With music by Villa-Lobos, Enrique Gonzalez Medina, Roger Boutry, Gernot Wolfgang, A. Jo Duell-Gonzalez, Miguel del Aguila and Sergio Ramirez Cardenas, this agenda may have exceeded its category, but not its fascination. Six of the seven works presented--there were four premiere performances--were played by the trio of flutist Diane Alancraig, bassoonist Judith Farmer and pianist Miguel del Aguila.

As it turned out, Aguila became the hero of the afternoon, and not just for his many and comprehensive keyboard skills. His new piece for bassoon and piano, “Sunsetsong,” revealed a poetic and dramatic bent, showed off both instruments to best advantage and gave Farmer and himself many opportunities for virtuoso display. Most important, the quarter-hour work engages the listener constantly.

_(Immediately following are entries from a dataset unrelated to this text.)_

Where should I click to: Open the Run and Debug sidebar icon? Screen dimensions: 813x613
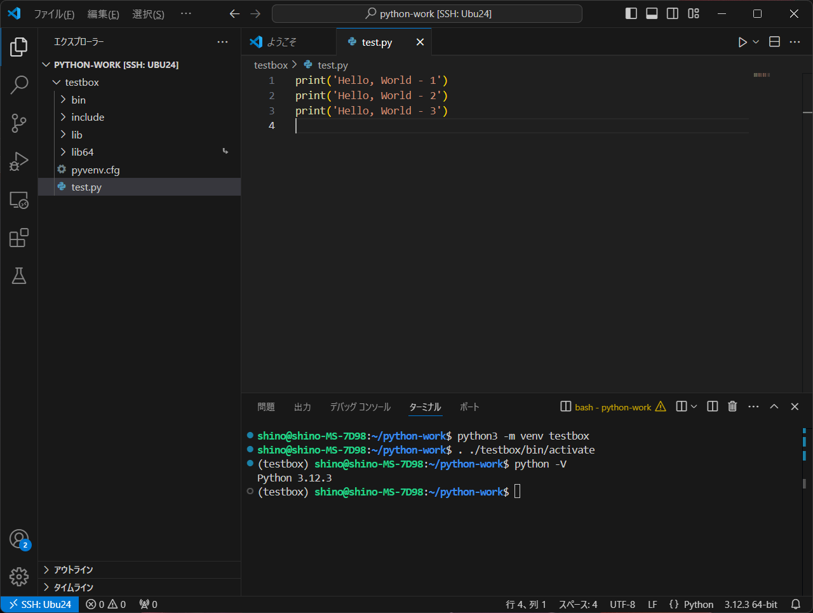point(18,161)
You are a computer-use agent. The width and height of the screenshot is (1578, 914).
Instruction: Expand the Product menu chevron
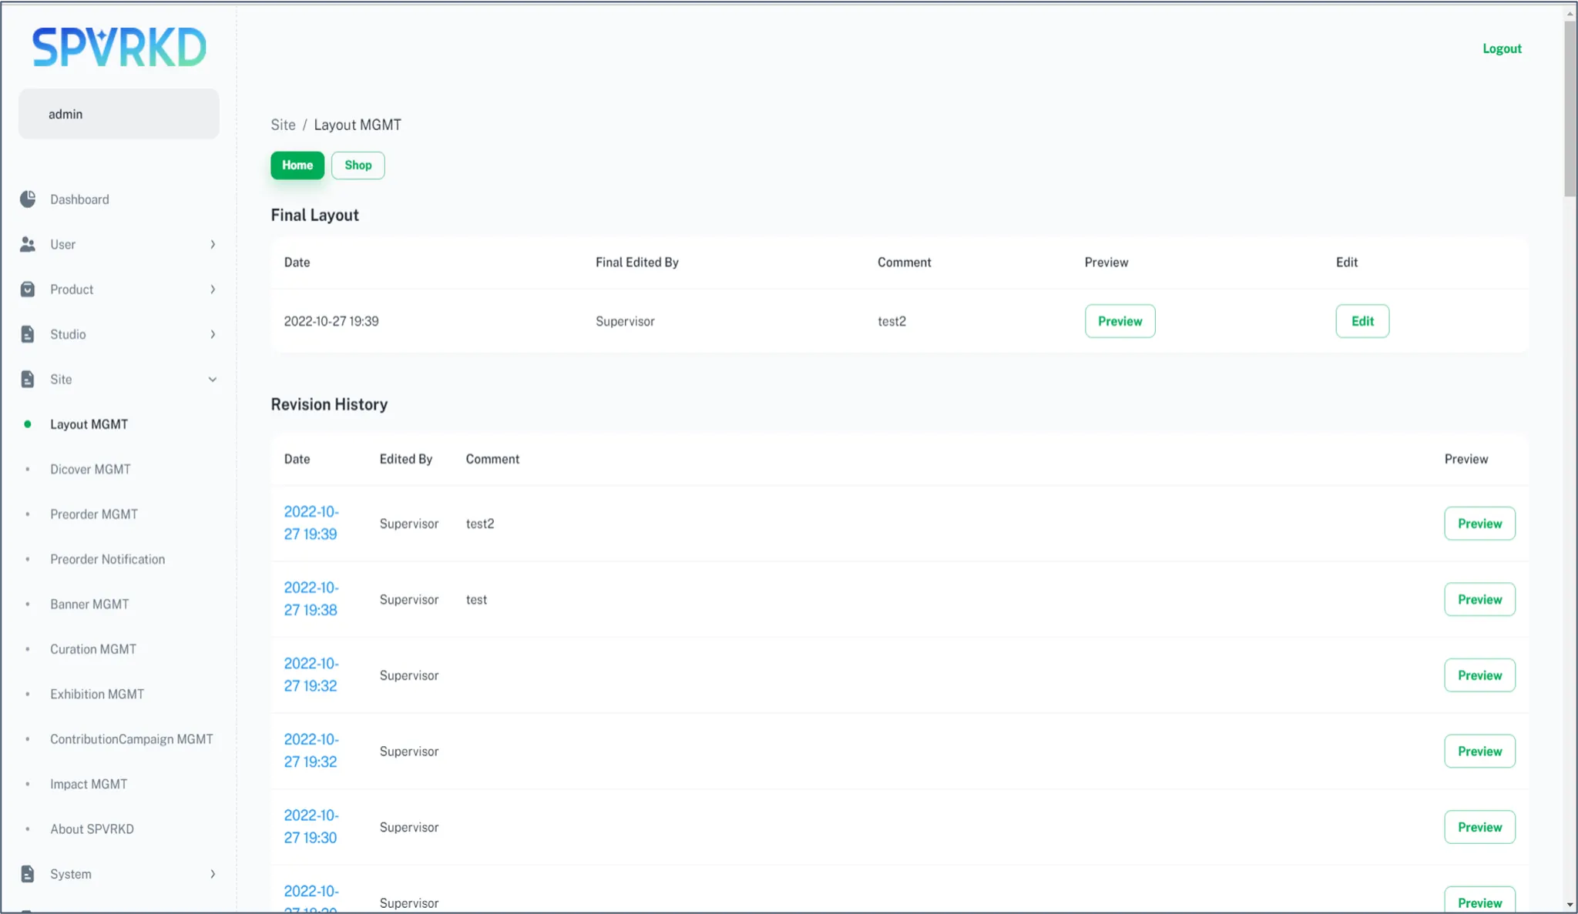tap(213, 290)
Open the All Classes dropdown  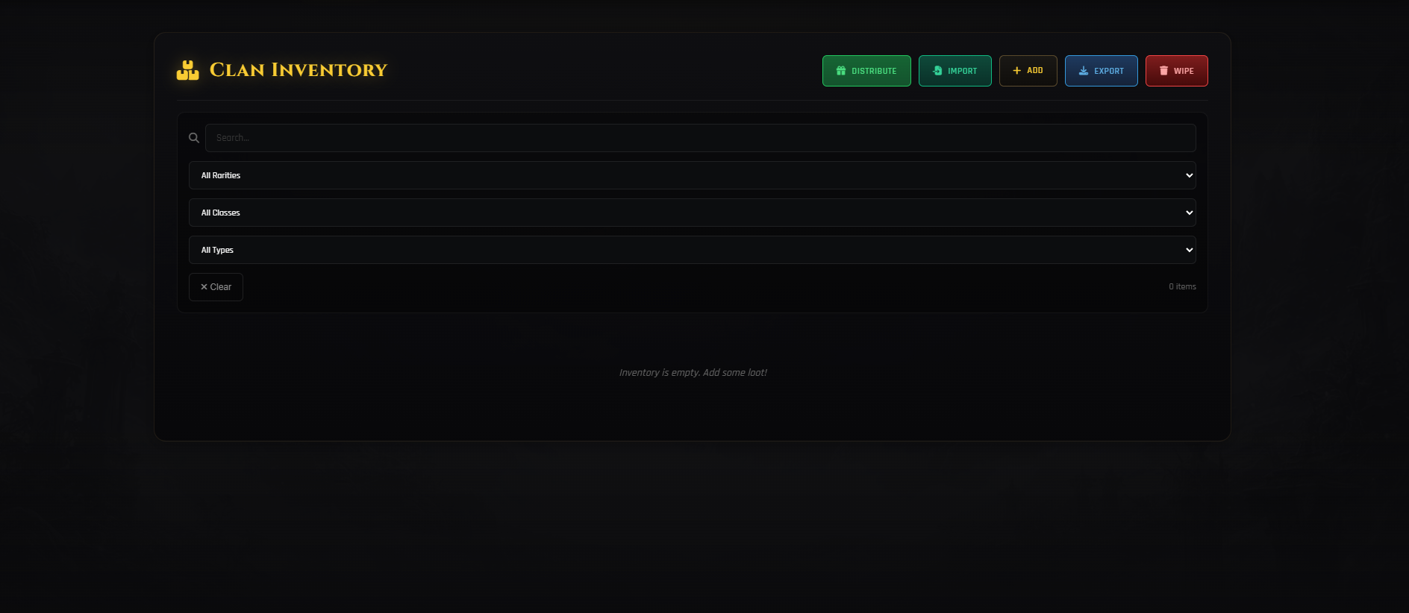(692, 213)
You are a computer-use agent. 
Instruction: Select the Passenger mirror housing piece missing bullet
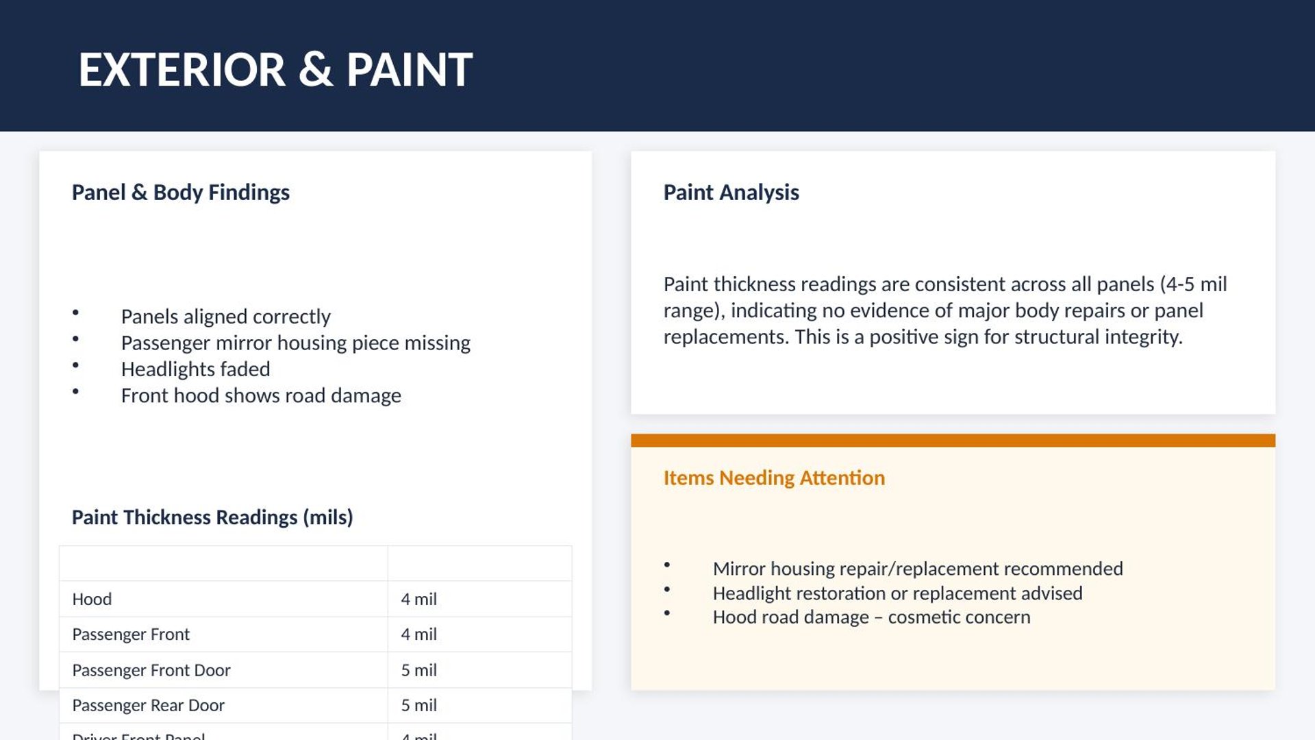(295, 343)
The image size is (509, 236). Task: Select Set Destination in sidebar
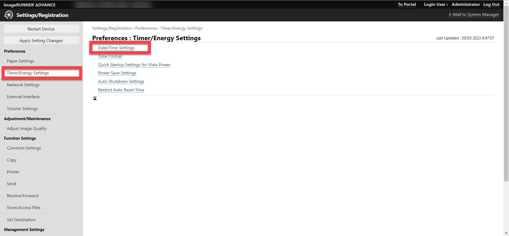(x=21, y=220)
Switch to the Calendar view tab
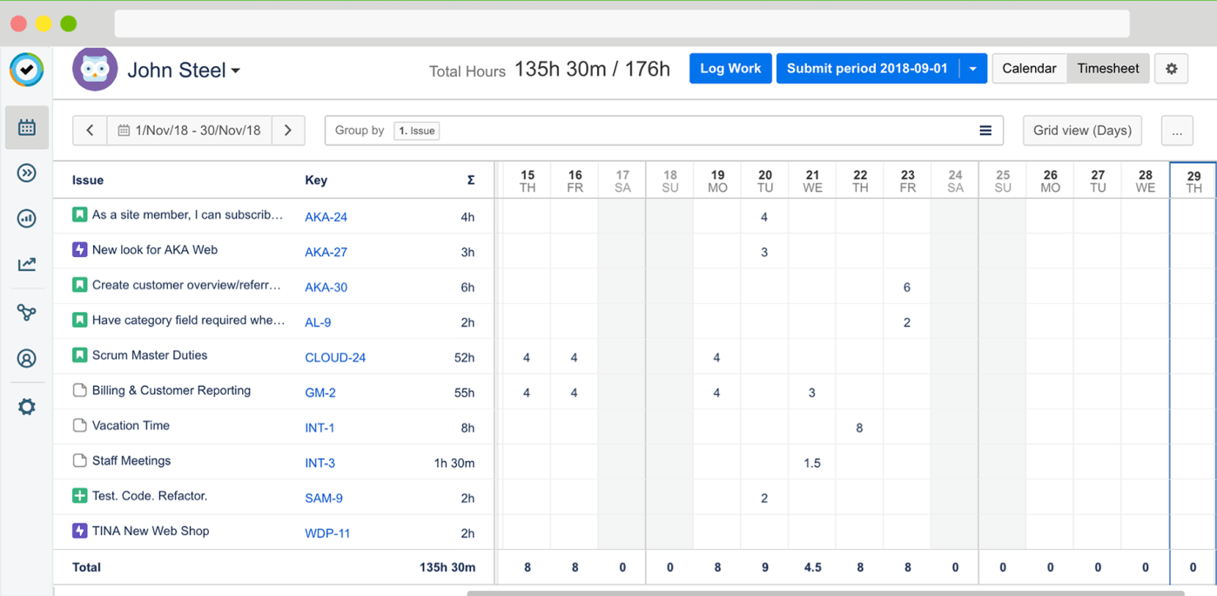Screen dimensions: 1217x596 pos(1029,69)
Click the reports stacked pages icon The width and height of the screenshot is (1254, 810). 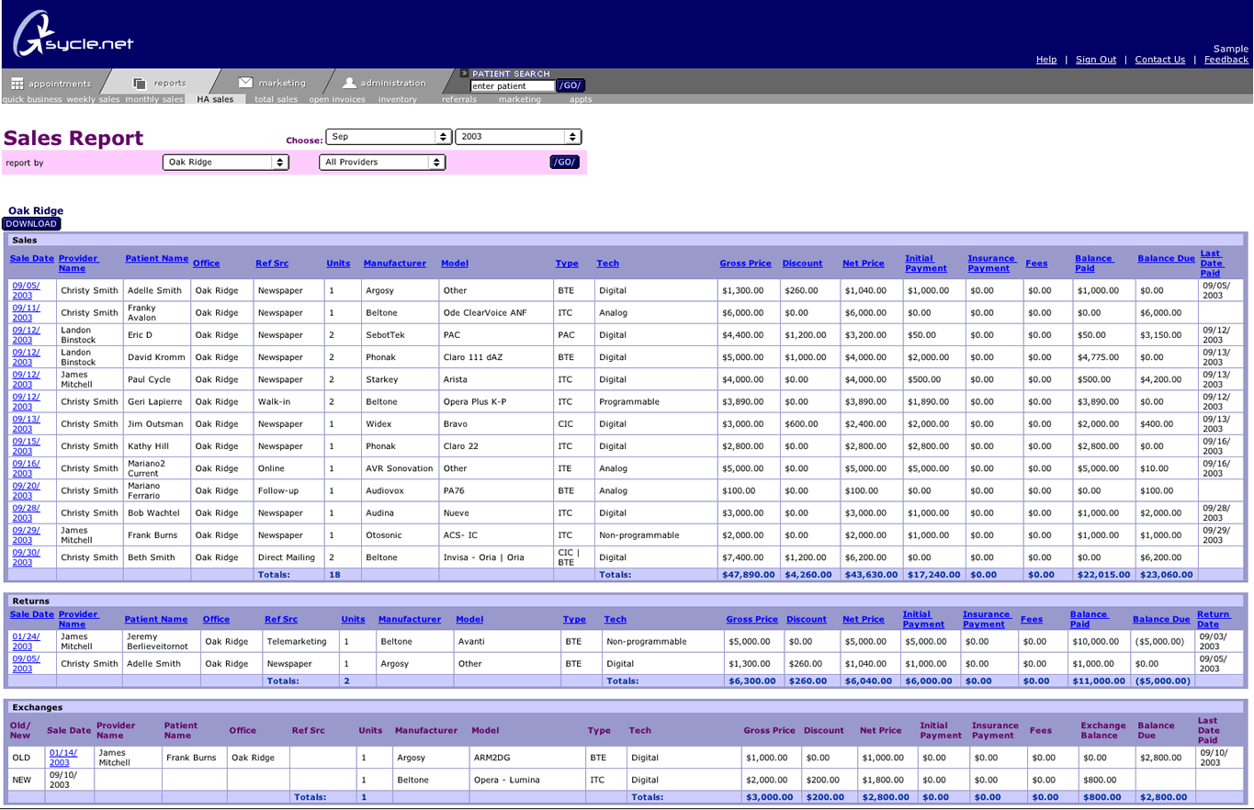tap(140, 84)
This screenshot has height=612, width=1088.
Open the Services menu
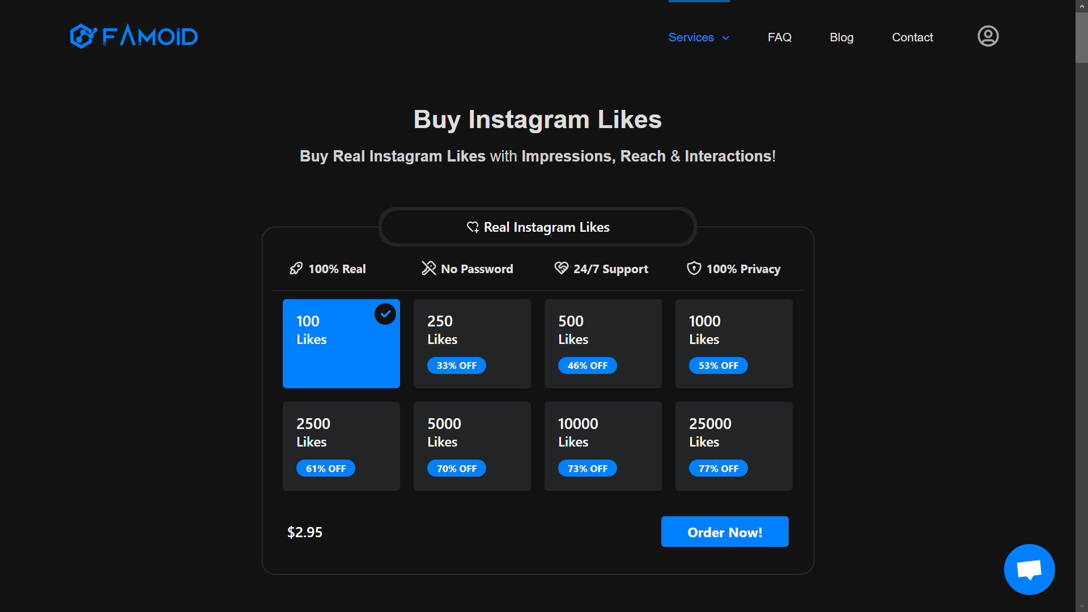tap(691, 37)
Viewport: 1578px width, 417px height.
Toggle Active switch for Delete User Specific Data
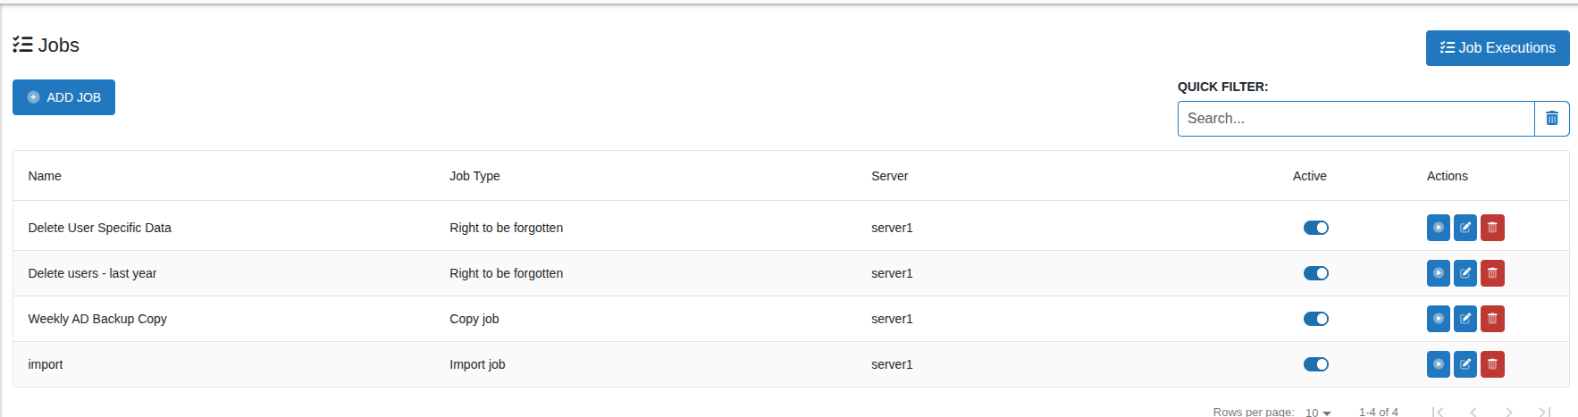point(1315,228)
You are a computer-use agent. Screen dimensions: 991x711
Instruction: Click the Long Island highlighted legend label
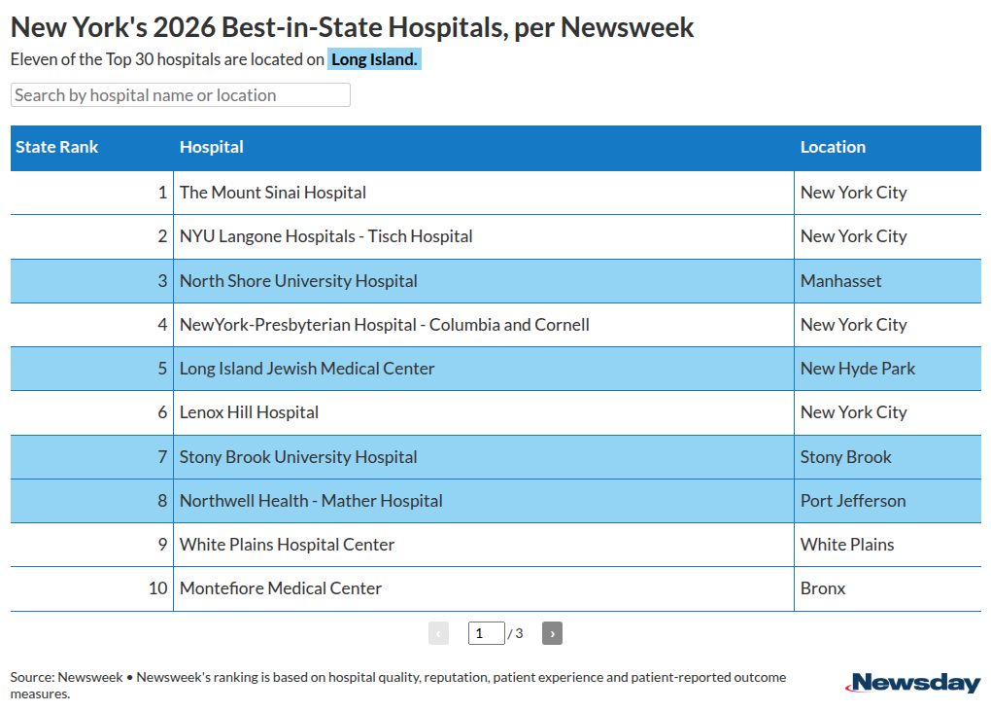[374, 59]
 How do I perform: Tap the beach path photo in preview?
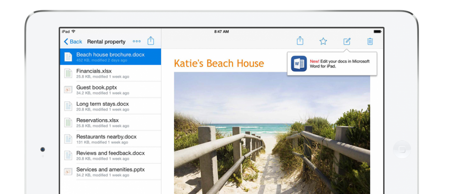click(272, 133)
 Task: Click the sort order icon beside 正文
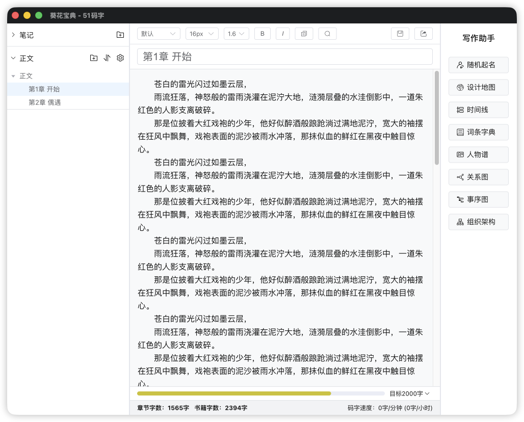coord(107,58)
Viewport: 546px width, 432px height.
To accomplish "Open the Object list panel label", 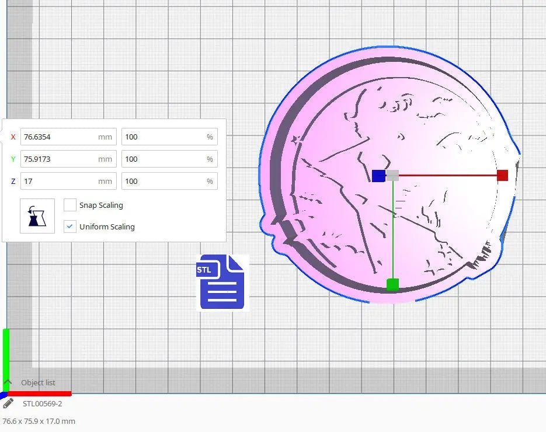I will pyautogui.click(x=39, y=382).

Gonzalez Medina’s four-part “Ritmicas,” for flute and piano, also in its world premiere, held the ear through a series of mood swings often contradicting its own title; nevertheless, idiomatic instrumental writing and long, lyrical lines sustained one’s interest. Ramirez Cardenas’ “Three Fast Breakfasts,” proved an homage, a very facile one, to Poulenc.

Guest pianist Susan High was the soloist in Duell-Gonzalez’s Messiaenic “The Holy Trinity,” a nine-minute series of meditations accompanied by paintings projected onto a screen next to the piano. Neither the Yamaha grand piano nor Jeff Kowatch’s splashy paintings seemed to connect closely with the three slow-motion movements.

As they had in Villa-Lobos’ “Bachianas Brasileiras” No. 6, Alancraig and Farmer excelled in the aerobic displays of Wolfgang’s breezy Duo (1992). The piece may indeed be, as the composer claims, stylistically “between jazz and funk,” but to one listener it seemed, with all its charms, highly legit. Classical, even.